Sarah BorgmanRetired: 1999
I taught English in high school, junior college, and adult education programs. I also spent 31 years as a fifth-grade teacher in elementary school: 42 years in total, all in Indiana. I am on the NEA Board of Directors and the NEA Member Benefits Board of Directors. I also serve as a local chapter president.
How do you spend your time in retirement?
When I’m not doing work for NEA, I work part-time as a hostess and cashier at Amish Acres, a historic farm and tourist attraction in nearby Nappanee, Indiana. I also enjoy making greeting cards as a hobby, and I have five wonderful grandchildren that I keep up with—I love to travel with them and take them places. Now that I’m retired, I don’t want to miss anything! I have a lot of rich memories.
Paul BouchardRetired: 1999
After 11 years of teaching, I became a principal for 25 years. I spent a majority of my time as principal at Wisdom High School in St. Agatha, Maine. Then I served as a vocational director for five years. Currently, I’m the president of the Maine Education Association-Retired and the treasurer for my county’s local affiliate.
Why did you join NEA-Retired?
NEA-Retired became a natural outlet for me and my wife. We wanted to make sure Maine continued to have political clout—which takes people and votes. Our involvement has given us a broader perspective. We all need to stay involved to preserve and protect retirement benefits for all. I also enjoy participating in community affairs, as chairman of the Northern Aroostook Regional Airport Authority and treasurer for the University of Maine Fort Kent’s Foundation Board.
Betty B. PhillipsRetired: 2000
I taught second, sixth, and eighth graders science for over 40 years in Tennessee. I served as president of the Tennessee Retired Teachers Association during the 2007–08 period, and I stay involved by serving on the executive board in an advisory capacity.
How do you stay connected with education?

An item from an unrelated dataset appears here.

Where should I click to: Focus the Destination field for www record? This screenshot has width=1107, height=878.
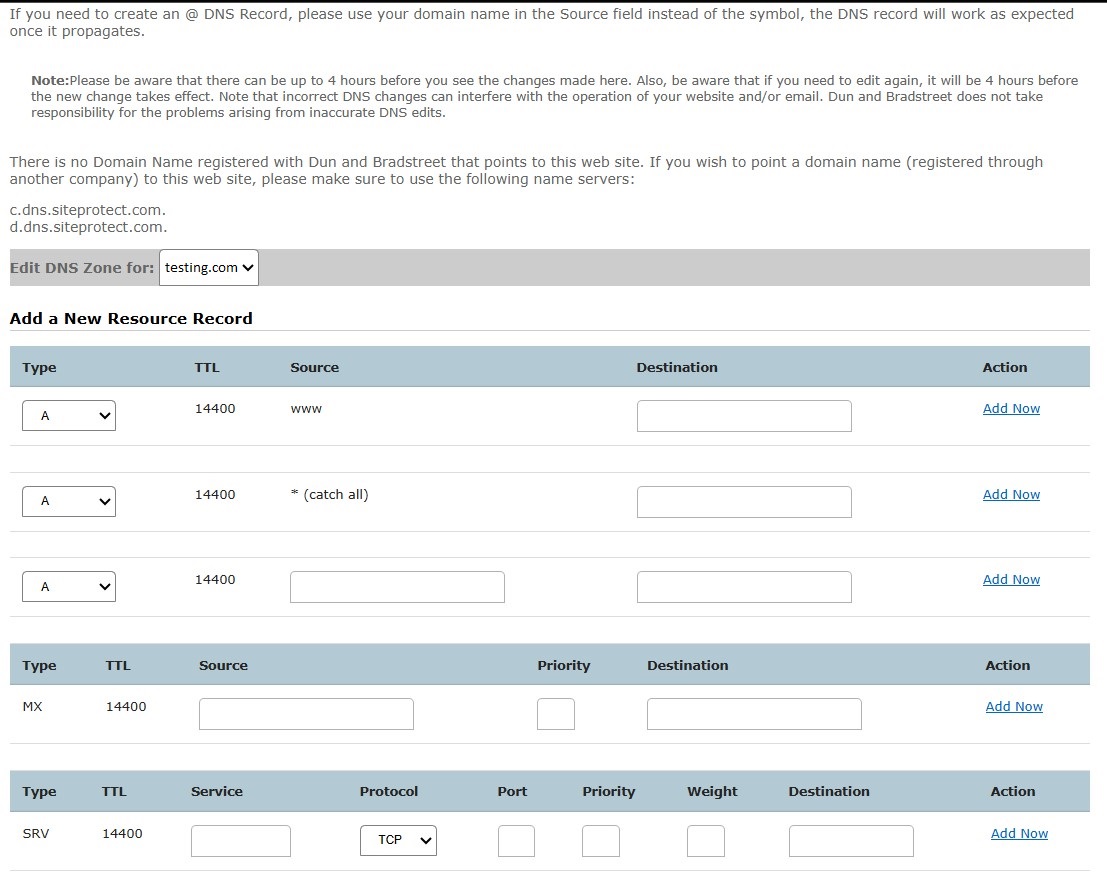[744, 416]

For the past eight years I have worked as a university supervisor at Austin Peay State University, where I advise and evaluate student teachers. I set my own schedule so that my days are more flexible than they were when I was working in the school. During the summer, I work with the Tennessee State Department of Education and assist with setting up STEM (Science, Technology, Engineering and Mathematics) workshops. Even though I’m not in the classroom daily, I still feel as connected to education as when I was teaching.